I now have it where I can connect a USB keyboard to the device, and when I hit a certain key it re-calls glTexDirectVIV to refresh the pointers that I have stored for the 3 textures. That's all that happens when I hit the keyboard key. Now when the video starts to flicker, when I hit this key then the flickering immediately stops.
So I've concluded that the GPU must be moving the textures in the GPU memory, thus invalidating the pointers that I have stored by my initial glTexDirectVIV call.
I originally referred to this when I wrote my code:
Computer Vision on i.MX Processors: Video to Texture Streaming (Part 3) - i.MX6 processor
and with regard to glTexDirectVIV, it states "This function should be called just once in your code! (this was my mistake for a long time.....)".

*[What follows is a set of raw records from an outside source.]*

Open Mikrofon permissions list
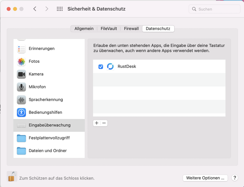This screenshot has width=244, height=187. (x=37, y=87)
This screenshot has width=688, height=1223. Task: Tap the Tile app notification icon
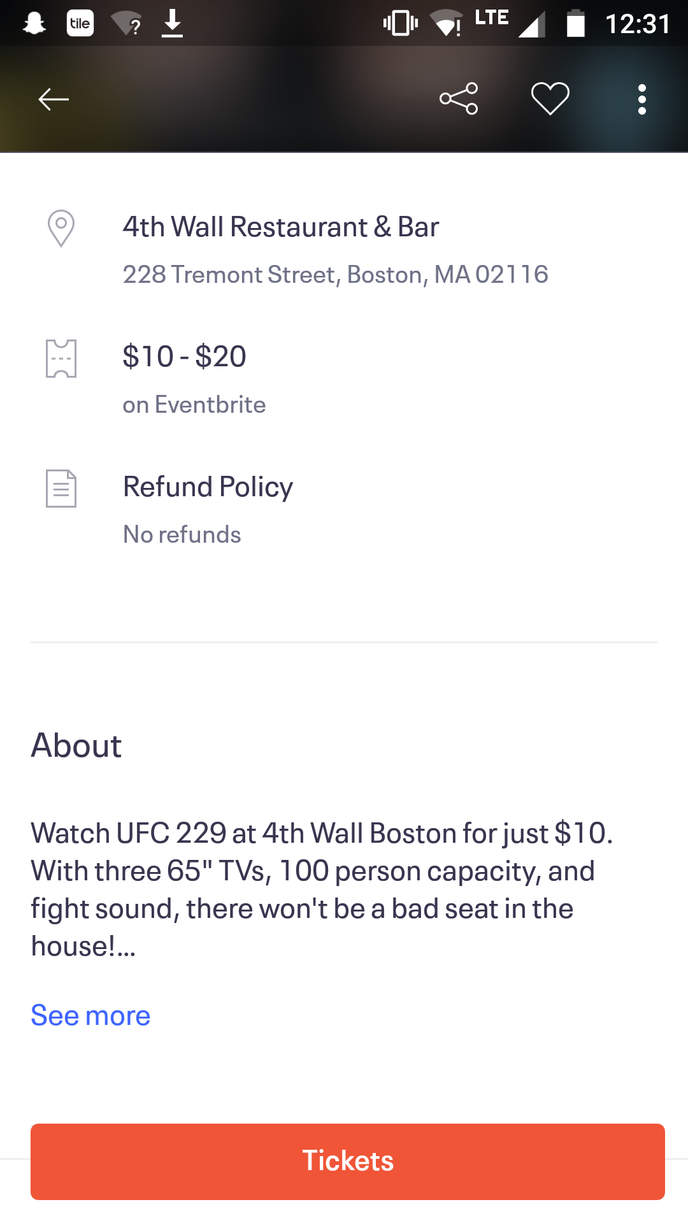click(80, 24)
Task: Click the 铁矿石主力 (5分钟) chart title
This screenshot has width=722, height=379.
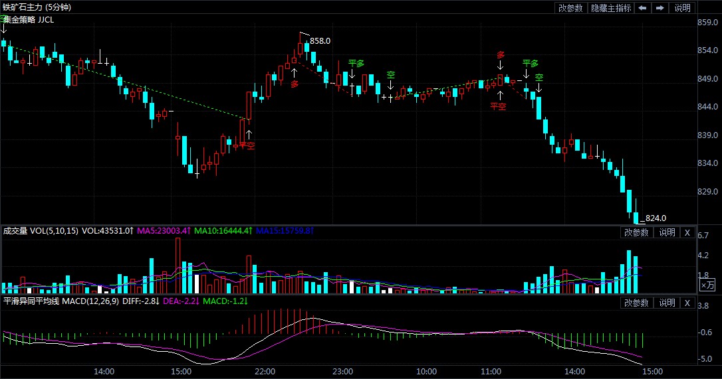Action: pos(37,7)
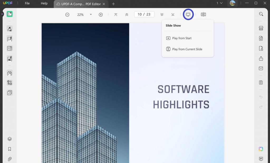This screenshot has width=270, height=163.
Task: Choose Play from Current Slide
Action: pos(187,49)
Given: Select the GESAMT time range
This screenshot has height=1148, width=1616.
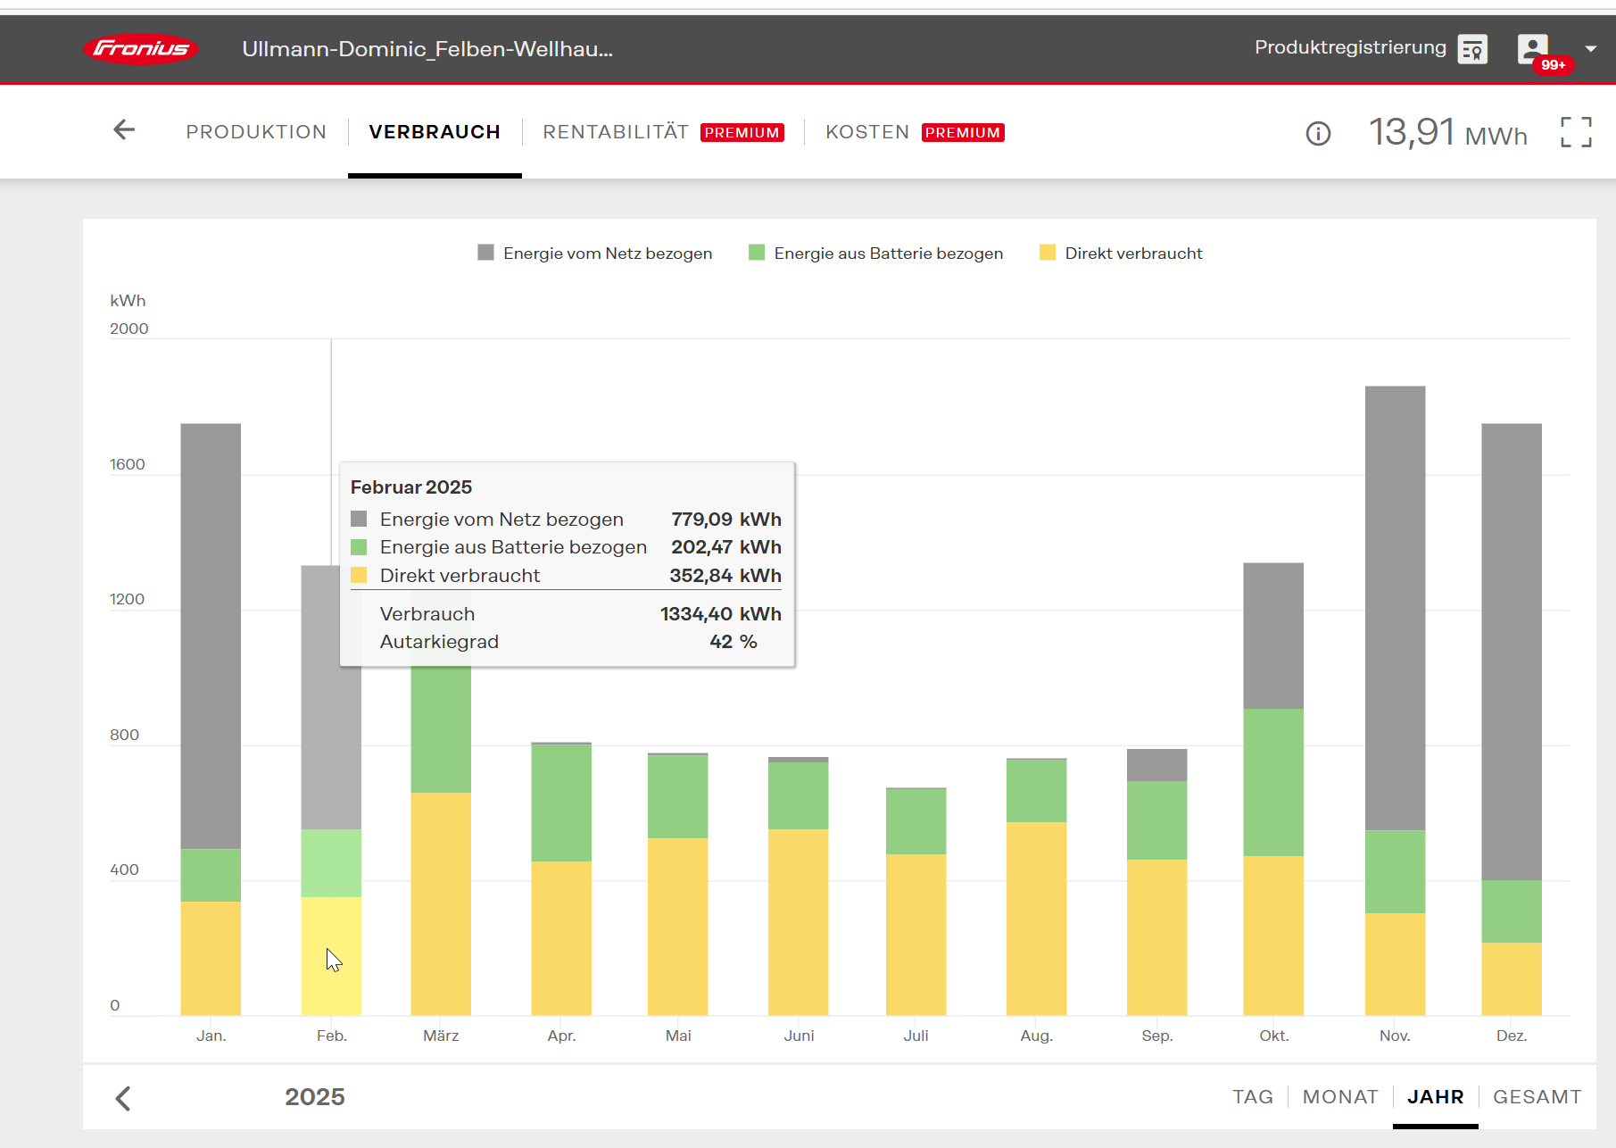Looking at the screenshot, I should pos(1537,1097).
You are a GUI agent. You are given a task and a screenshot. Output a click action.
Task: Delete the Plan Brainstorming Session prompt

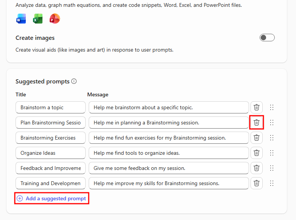pyautogui.click(x=257, y=123)
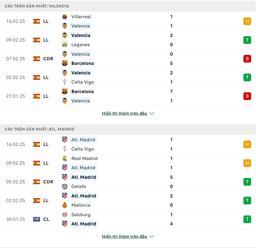256x248 pixels.
Task: Select the Celta Vigo team name on 02.02.25
Action: (x=83, y=82)
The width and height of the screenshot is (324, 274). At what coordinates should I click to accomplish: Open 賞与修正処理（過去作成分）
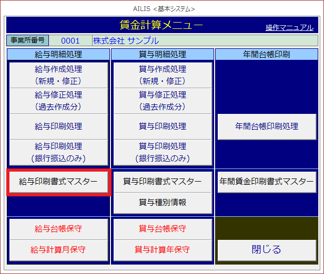coord(163,100)
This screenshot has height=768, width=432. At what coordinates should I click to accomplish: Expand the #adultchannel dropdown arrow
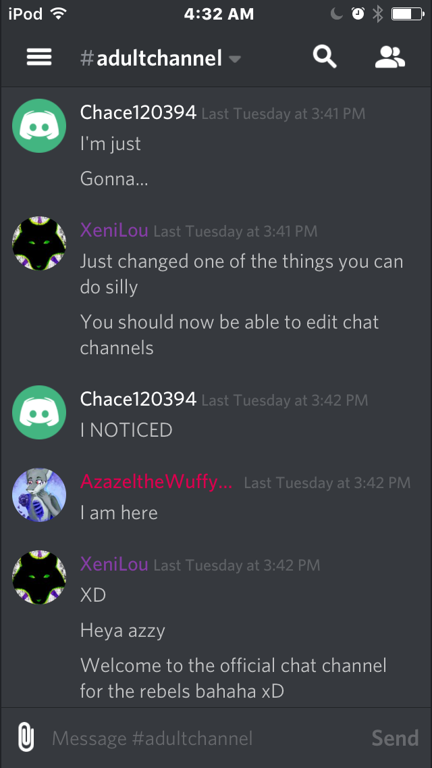pos(235,59)
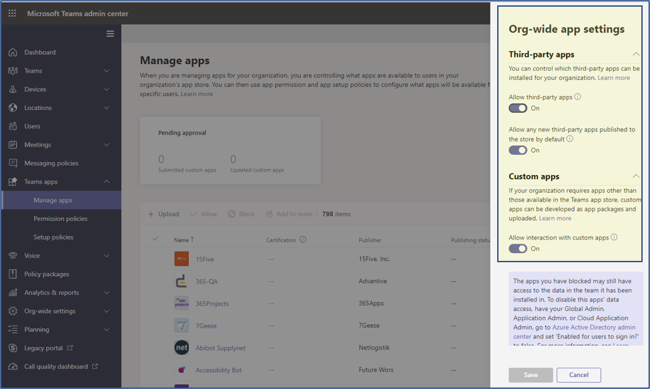Image resolution: width=650 pixels, height=389 pixels.
Task: Sort apps by the Name column header
Action: [x=180, y=240]

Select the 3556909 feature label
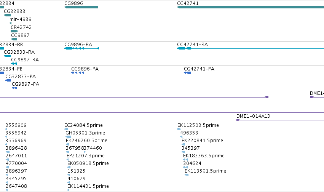16,125
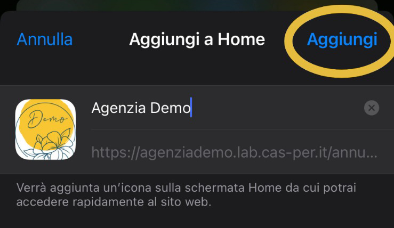Click the agenziademo.lab.cas-per.it URL text

tap(234, 152)
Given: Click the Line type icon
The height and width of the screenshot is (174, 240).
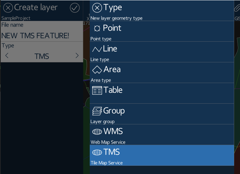Looking at the screenshot, I should (x=97, y=49).
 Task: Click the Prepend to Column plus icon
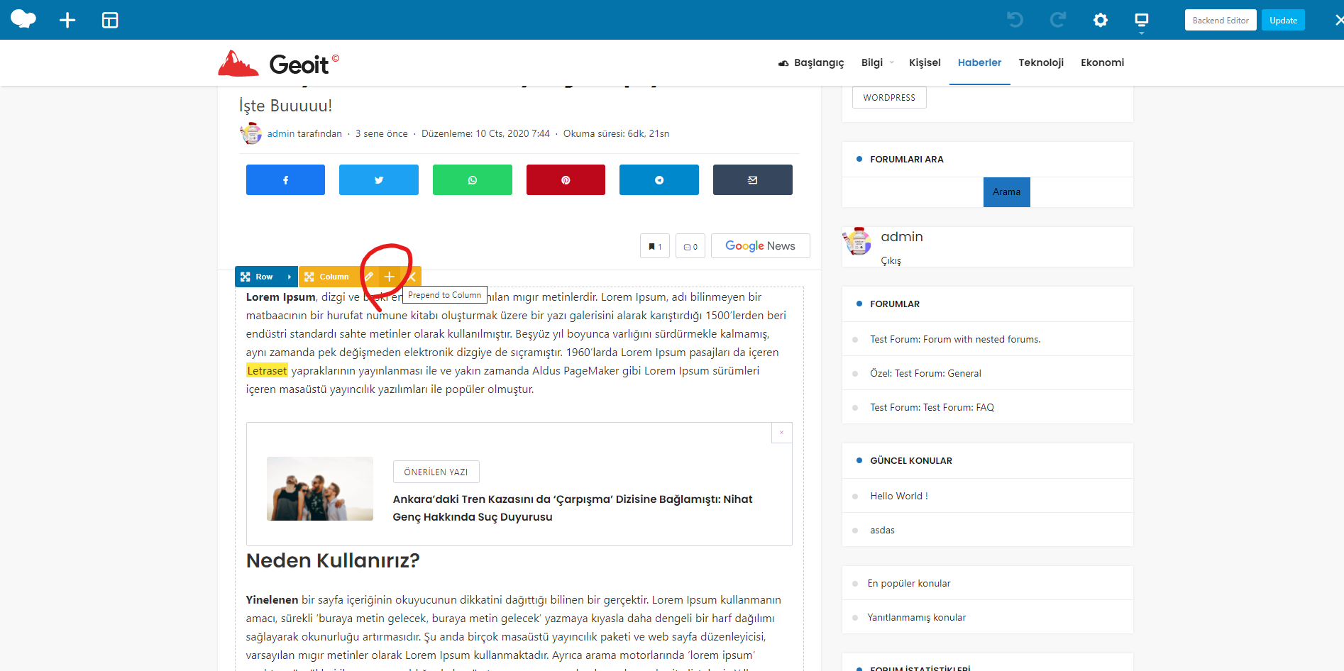click(390, 277)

My question is - should I in fact be calling glTexDirectVIV on every video frame before I copy the data, rather than assume the pointers will stay valid? That's what I'm starting to consider, but I'm a little concerned that it might cause a different problem that I'm not aware of, given the statement on that blogspot page.
If I am supposed to only call glTexDirectVIV once initially, how can I get around this problem that I'm seeing where the GPU seems to move the textures and therefore invalidates my stored pointers? Is there a way I can detect that this has happened, or prevent it happening in the first place?
Thanks
Hi Rik,
Which GPU version are you using? which BSP? you are not using X11, then I suppose you are using 4.9.88 version, where supposedly fixed all glTexDirectVIV issues.
Hi,
Thanks for the reply.
I'm using a SOM from one of our suppliers (the RM3 from Blue Chip Technology, RM3 ARM Dual/Quad-Core Cortex A9 Module | Blue Chip Technology). It has the i.MX6 Quad, which I believe has the Vivante GC2000 GPU?
I'm using buildroot to create the system, and the kernel is 4.1.15 which comes from GitHub - bluechiptechnology/linux-4.1.15-bctre3: kernel for RE3 boards based on Freescale Linux 4.1....
Are you suggesting that if I contact Blue Chip and we use kernel version 4.9.88 or later, then that would solve my problem?